Malware which makes use of (even more) unexpected covert channels (than usual).

Jan 18, 2014

Late last year, known and respected information security researcher Dragos Ruiu began tweeting about something he called #badBIOS - a malware agent of some kind that he says jacks the BIOS of a machine and sets itself up as a hypervisor-cum-backdoor beneath the operating system. He's gathered got some evidence that instances of the beastie communicate via near-ultrasound by directly manipulating the soundcard without interacting with the OS' drivers. Whether or not he's actually right, some of the NSA's older existing tools aside - it was surprising how fast corroborating details started popping up around the Net.

In December of 2013 a small group of scientists at the Fraunhofer Institute for Communication, Information Processing, and Ergonomics in Germany published a research paper called On Covert Acoustical Mesh Networks in Air, in which they developed and implemented an experimental piece of malware which directly accesses the sound chipsets of infected systems so that they can relay traffic for one another by sending and receiving near-ultrasound. Infected machines within range of one another set up a low bandwidth mesh network to permit the exfiltration of data when most of the machines are physically isolated from the rest of the Net.

Stored data:
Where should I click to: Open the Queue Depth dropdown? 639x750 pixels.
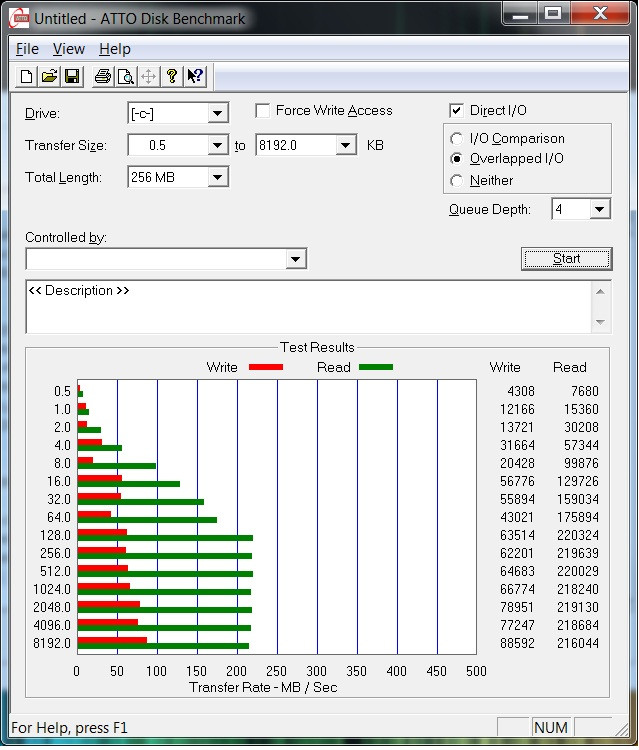tap(599, 210)
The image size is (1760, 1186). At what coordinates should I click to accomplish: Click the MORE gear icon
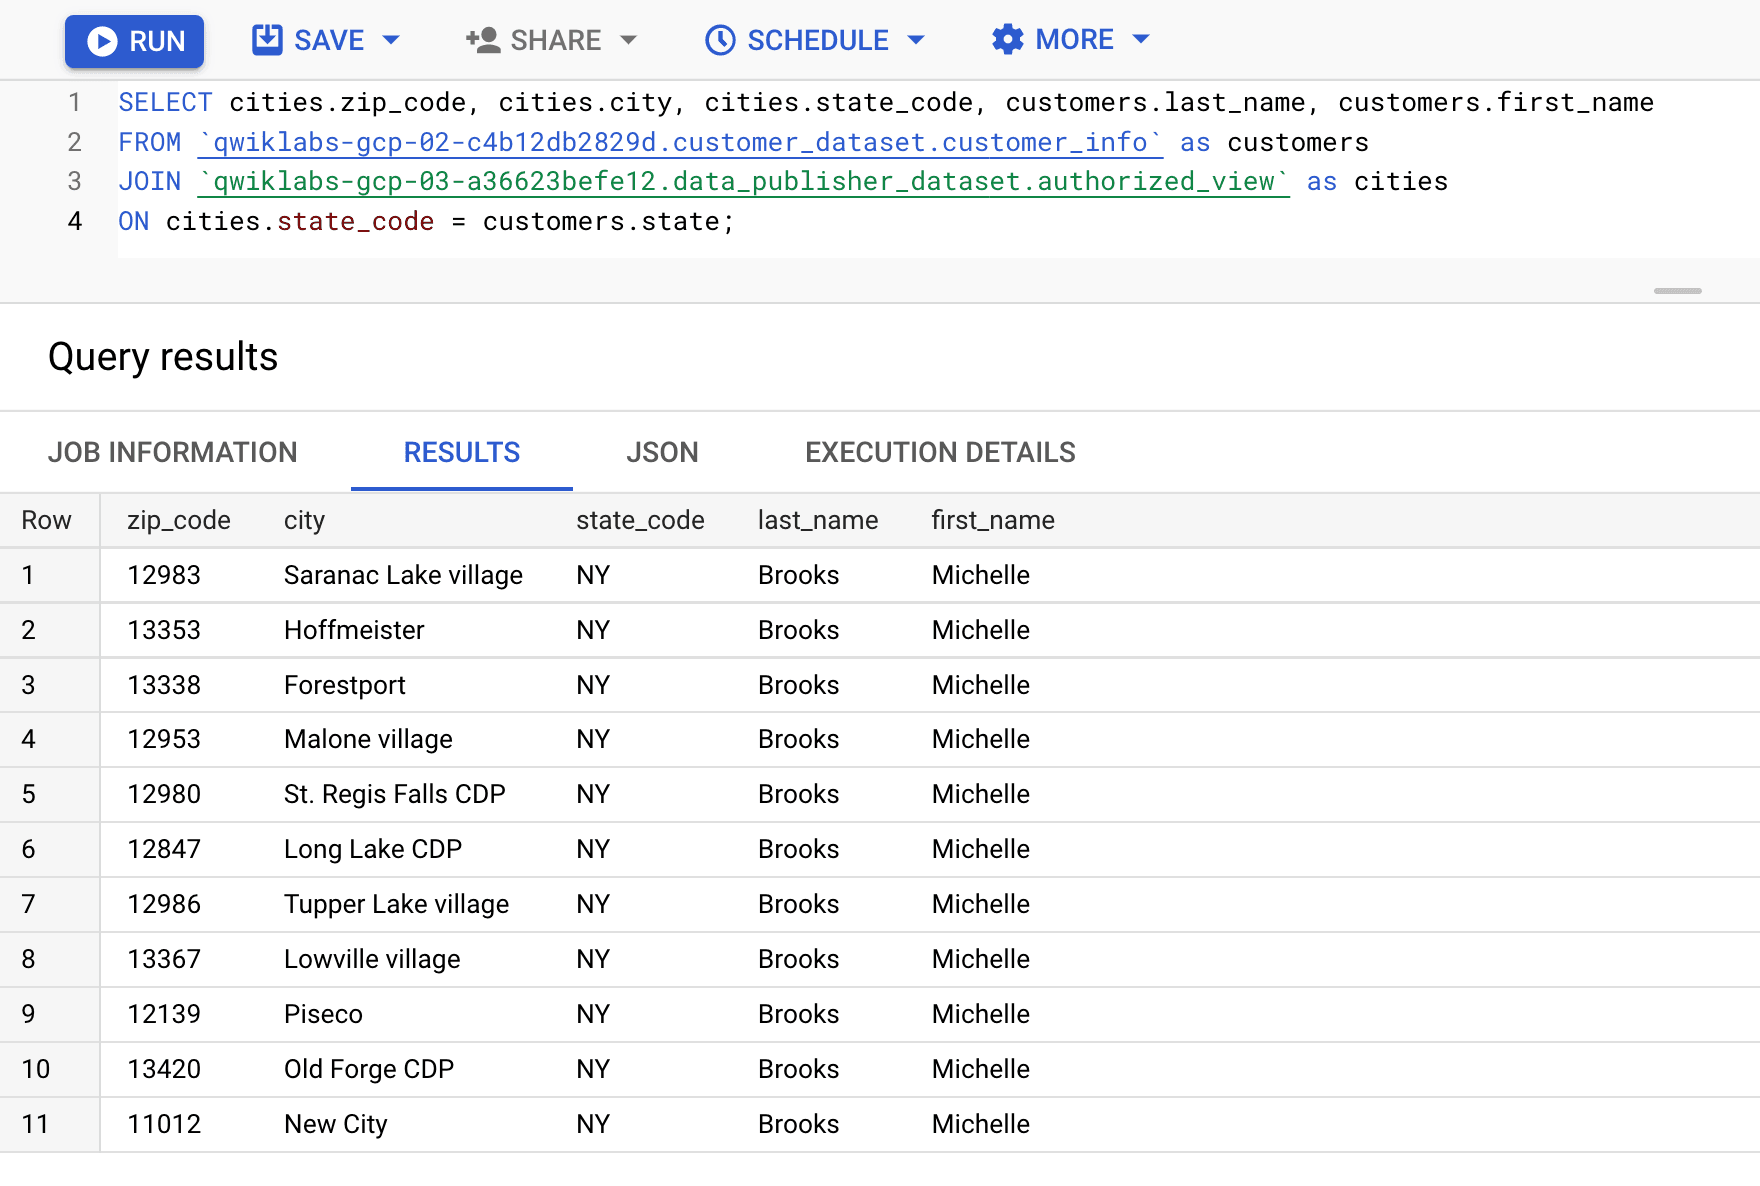(1008, 39)
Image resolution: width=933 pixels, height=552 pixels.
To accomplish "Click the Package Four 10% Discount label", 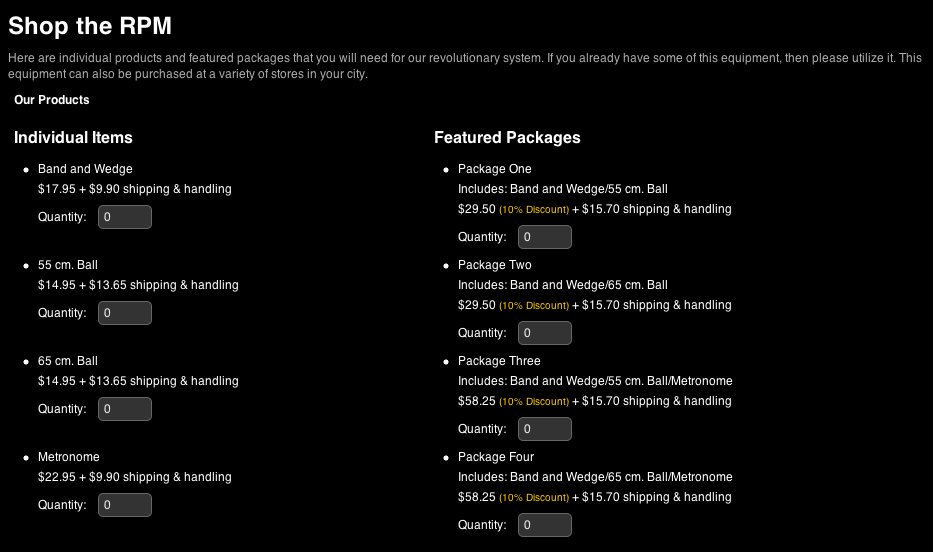I will pos(534,498).
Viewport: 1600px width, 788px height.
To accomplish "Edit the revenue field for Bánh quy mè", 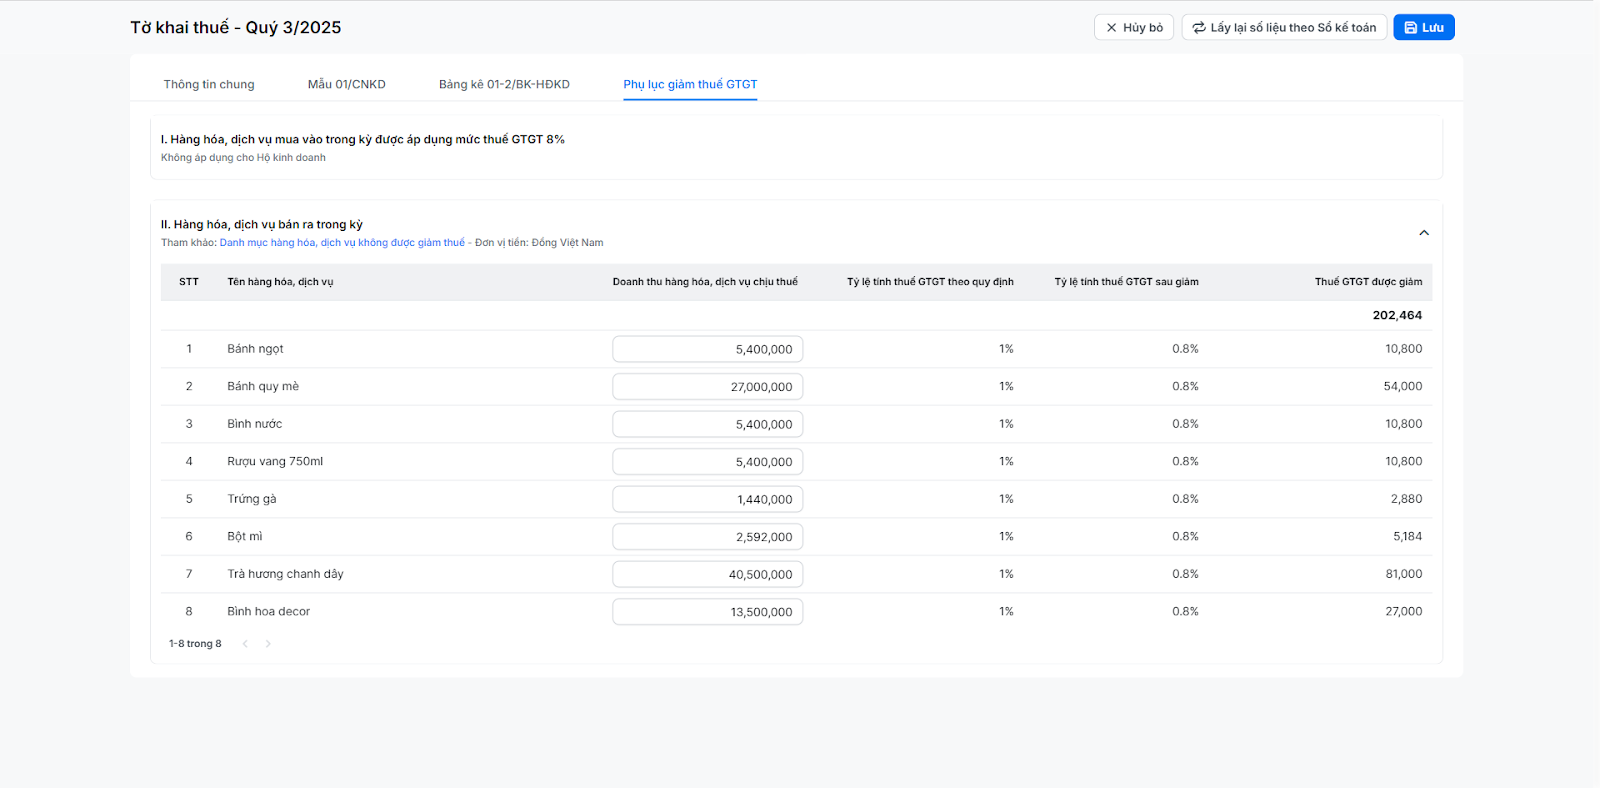I will coord(707,387).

EXERCISE SET:
• 1. In the text on covert-channel malware, what is the title of the research paper published in December 2013?
• 2. Pick up the text on covert-channel malware where it stops and continue it.

EXPECTED OUTPUTS:
• 1. On Covert Acoustical Mesh Networks in Air

• 2.
Then Kate Murphy's project on Github called Quietnet started making the rounds in certain circles. In a nutshell, it's a pair of utilities written in Python that implement... dramatic pause... node-to-node text-based chat. Using near-ultrasound generated and decoded by the sound cards of the machines her code is running on. Its dependencies are minimal and the utilities are simple to set up. One of my cow-orkers and I were playing around with it at the office earlier this week and sure as death and taxes we were nattering back and forth with one another using our laptops from a distance of about ten feet. It's not a perfect communications technique; depending on how loud the background noise is, how busy the exhaust fans are, and probably how sensitive (read: not crappy) the microphones and speakers in our laptops are, we were exchanging text with varying degrees of accuracy. I think it might be possible to modify Quietnet to transfer data instead of text, something along the lines of SLiRP but ultimately I don't think it would be worth the effort. The concept is more than proven, there are better overt techniques for connecting computers, but if you're serious about covert data exfiltration chances are you're willing to be patient (on a scale of days or weeks) to get the goods you're after.